Goal of the exercise: Type out the entries below again, character for character.

:: Dataset records

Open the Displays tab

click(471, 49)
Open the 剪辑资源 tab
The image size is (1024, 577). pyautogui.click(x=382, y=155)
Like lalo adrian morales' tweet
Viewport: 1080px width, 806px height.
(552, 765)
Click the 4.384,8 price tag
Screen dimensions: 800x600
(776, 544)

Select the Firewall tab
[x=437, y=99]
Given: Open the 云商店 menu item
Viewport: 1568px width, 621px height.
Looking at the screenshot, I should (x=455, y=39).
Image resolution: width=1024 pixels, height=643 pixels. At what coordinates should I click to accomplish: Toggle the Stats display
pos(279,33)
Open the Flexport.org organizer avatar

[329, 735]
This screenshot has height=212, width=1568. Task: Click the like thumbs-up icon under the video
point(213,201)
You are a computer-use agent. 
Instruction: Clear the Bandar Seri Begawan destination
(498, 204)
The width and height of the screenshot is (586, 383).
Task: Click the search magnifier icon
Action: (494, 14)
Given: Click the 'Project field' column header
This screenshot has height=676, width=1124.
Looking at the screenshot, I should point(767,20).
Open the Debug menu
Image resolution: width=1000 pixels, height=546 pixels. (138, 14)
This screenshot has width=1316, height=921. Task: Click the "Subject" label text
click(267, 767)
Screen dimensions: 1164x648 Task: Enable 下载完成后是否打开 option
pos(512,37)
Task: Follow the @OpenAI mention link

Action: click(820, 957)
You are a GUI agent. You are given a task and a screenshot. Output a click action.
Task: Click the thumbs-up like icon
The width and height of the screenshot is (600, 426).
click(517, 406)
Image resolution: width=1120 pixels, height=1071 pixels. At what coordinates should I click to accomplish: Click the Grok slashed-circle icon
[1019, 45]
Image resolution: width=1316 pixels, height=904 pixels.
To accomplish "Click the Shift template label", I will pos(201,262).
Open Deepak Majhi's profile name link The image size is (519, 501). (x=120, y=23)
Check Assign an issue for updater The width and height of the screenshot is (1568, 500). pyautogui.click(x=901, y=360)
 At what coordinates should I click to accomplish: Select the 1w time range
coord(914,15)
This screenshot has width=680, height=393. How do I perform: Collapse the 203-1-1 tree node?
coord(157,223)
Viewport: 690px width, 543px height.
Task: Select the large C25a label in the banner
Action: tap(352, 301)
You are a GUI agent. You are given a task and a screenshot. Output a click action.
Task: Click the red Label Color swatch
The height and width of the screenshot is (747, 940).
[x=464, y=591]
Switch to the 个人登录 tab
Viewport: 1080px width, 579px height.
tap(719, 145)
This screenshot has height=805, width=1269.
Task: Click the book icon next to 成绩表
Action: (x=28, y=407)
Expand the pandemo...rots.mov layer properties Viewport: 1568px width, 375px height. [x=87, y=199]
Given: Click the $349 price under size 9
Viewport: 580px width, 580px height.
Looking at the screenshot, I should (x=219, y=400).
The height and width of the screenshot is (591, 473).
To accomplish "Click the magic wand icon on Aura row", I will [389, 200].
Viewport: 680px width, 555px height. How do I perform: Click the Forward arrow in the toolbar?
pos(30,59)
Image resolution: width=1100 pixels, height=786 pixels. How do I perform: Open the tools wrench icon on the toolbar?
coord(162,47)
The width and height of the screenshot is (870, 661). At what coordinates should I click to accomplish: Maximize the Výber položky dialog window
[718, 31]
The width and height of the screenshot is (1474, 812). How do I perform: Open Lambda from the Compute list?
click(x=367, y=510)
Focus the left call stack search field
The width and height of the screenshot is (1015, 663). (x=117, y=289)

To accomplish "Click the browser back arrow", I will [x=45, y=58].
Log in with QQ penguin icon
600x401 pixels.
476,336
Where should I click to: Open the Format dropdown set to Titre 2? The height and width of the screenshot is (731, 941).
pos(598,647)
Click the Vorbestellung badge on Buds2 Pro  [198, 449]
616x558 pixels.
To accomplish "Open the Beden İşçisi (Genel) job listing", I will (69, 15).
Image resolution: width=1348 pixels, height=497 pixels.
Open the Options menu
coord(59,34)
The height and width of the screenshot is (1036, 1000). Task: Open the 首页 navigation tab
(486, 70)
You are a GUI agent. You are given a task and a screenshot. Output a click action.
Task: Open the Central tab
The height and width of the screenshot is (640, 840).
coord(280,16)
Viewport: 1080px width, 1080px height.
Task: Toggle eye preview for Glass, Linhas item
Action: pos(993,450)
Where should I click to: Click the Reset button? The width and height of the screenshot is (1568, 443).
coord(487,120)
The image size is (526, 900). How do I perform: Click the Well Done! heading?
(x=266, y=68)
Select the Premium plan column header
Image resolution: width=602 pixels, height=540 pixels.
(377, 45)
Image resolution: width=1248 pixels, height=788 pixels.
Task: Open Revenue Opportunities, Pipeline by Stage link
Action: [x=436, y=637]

::::

Answer section:
Open the Displays tab

click(471, 49)
Open the 剪辑资源 tab
The image size is (1024, 577). pyautogui.click(x=382, y=155)
Like lalo adrian morales' tweet
Viewport: 1080px width, 806px height.
(552, 765)
Click the 4.384,8 price tag
Screen dimensions: 800x600
(776, 544)

Select the Firewall tab
[x=437, y=99]
Given: Open the 云商店 menu item
Viewport: 1568px width, 621px height.
Looking at the screenshot, I should (x=455, y=39).
Image resolution: width=1024 pixels, height=643 pixels. At what coordinates should I click to accomplish: Toggle the Stats display
pos(279,33)
Open the Flexport.org organizer avatar

[329, 735]
This screenshot has height=212, width=1568. Task: Click the like thumbs-up icon under the video
point(213,201)
You are a computer-use agent. 
Instruction: Clear the Bandar Seri Begawan destination
(498, 204)
The width and height of the screenshot is (586, 383).
Task: Click the search magnifier icon
Action: (494, 14)
Given: Click the 'Project field' column header
This screenshot has height=676, width=1124.
Looking at the screenshot, I should point(767,20).
Open the Debug menu
Image resolution: width=1000 pixels, height=546 pixels. (138, 14)
This screenshot has width=1316, height=921. Task: Click the "Subject" label text
click(267, 767)
Screen dimensions: 1164x648 Task: Enable 下载完成后是否打开 option
pos(512,37)
Task: Follow the @OpenAI mention link

Action: click(820, 957)
You are a GUI agent. You are given a task and a screenshot. Output a click action.
Task: Click the thumbs-up like icon
The width and height of the screenshot is (600, 426).
click(517, 406)
Image resolution: width=1120 pixels, height=1071 pixels. At what coordinates should I click to accomplish: Click the Grok slashed-circle icon
[1019, 45]
Image resolution: width=1316 pixels, height=904 pixels.
To accomplish "Click the Shift template label", I will pos(201,262).
Open Deepak Majhi's profile name link The image size is (519, 501). (x=120, y=23)
Check Assign an issue for updater The width and height of the screenshot is (1568, 500). pyautogui.click(x=901, y=360)
 At what coordinates should I click to accomplish: Select the 1w time range
coord(914,15)
This screenshot has width=680, height=393. How do I perform: Collapse the 203-1-1 tree node?
coord(157,223)
Viewport: 690px width, 543px height.
Task: Select the large C25a label in the banner
Action: tap(352, 301)
You are a GUI agent. You are given a task and a screenshot. Output a click action.
Task: Click the red Label Color swatch
The height and width of the screenshot is (747, 940).
[x=464, y=591]
Switch to the 个人登录 tab
Viewport: 1080px width, 579px height.
tap(719, 145)
This screenshot has height=805, width=1269.
Task: Click the book icon next to 成绩表
Action: (x=28, y=407)
Expand the pandemo...rots.mov layer properties Viewport: 1568px width, 375px height. [x=87, y=199]
Given: Click the $349 price under size 9
Viewport: 580px width, 580px height.
Looking at the screenshot, I should (x=219, y=400).
The height and width of the screenshot is (591, 473).
To accomplish "Click the magic wand icon on Aura row", I will [389, 200].
Viewport: 680px width, 555px height. How do I perform: Click the Forward arrow in the toolbar?
pos(30,59)
Image resolution: width=1100 pixels, height=786 pixels. How do I perform: Open the tools wrench icon on the toolbar?
coord(162,47)
The width and height of the screenshot is (870, 661). At what coordinates should I click to accomplish: Maximize the Výber položky dialog window
[718, 31]
The width and height of the screenshot is (1474, 812). How do I perform: Open Lambda from the Compute list?
click(x=367, y=510)
Focus the left call stack search field
The width and height of the screenshot is (1015, 663). (x=117, y=289)

To accomplish "Click the browser back arrow", I will [x=45, y=58].
Log in with QQ penguin icon
600x401 pixels.
476,336
Where should I click to: Open the Format dropdown set to Titre 2? The height and width of the screenshot is (731, 941).
pos(598,647)
Click the Vorbestellung badge on Buds2 Pro  [198, 449]
616x558 pixels.
To accomplish "Open the Beden İşçisi (Genel) job listing", I will (69, 15).
Image resolution: width=1348 pixels, height=497 pixels.
Open the Options menu
coord(59,34)
The height and width of the screenshot is (1036, 1000). Task: Open the 首页 navigation tab
(486, 70)
You are a GUI agent. You are given a task and a screenshot. Output a click action.
Task: Open the Central tab
The height and width of the screenshot is (640, 840).
coord(280,16)
Viewport: 1080px width, 1080px height.
Task: Toggle eye preview for Glass, Linhas item
Action: pos(993,450)
Where should I click to: Click the Reset button? The width and height of the screenshot is (1568, 443).
coord(487,120)
The image size is (526, 900). How do I perform: Click the Well Done! heading?
(x=266, y=68)
Select the Premium plan column header
Image resolution: width=602 pixels, height=540 pixels.
(377, 45)
Image resolution: width=1248 pixels, height=788 pixels.
Task: Open Revenue Opportunities, Pipeline by Stage link
Action: [x=436, y=637]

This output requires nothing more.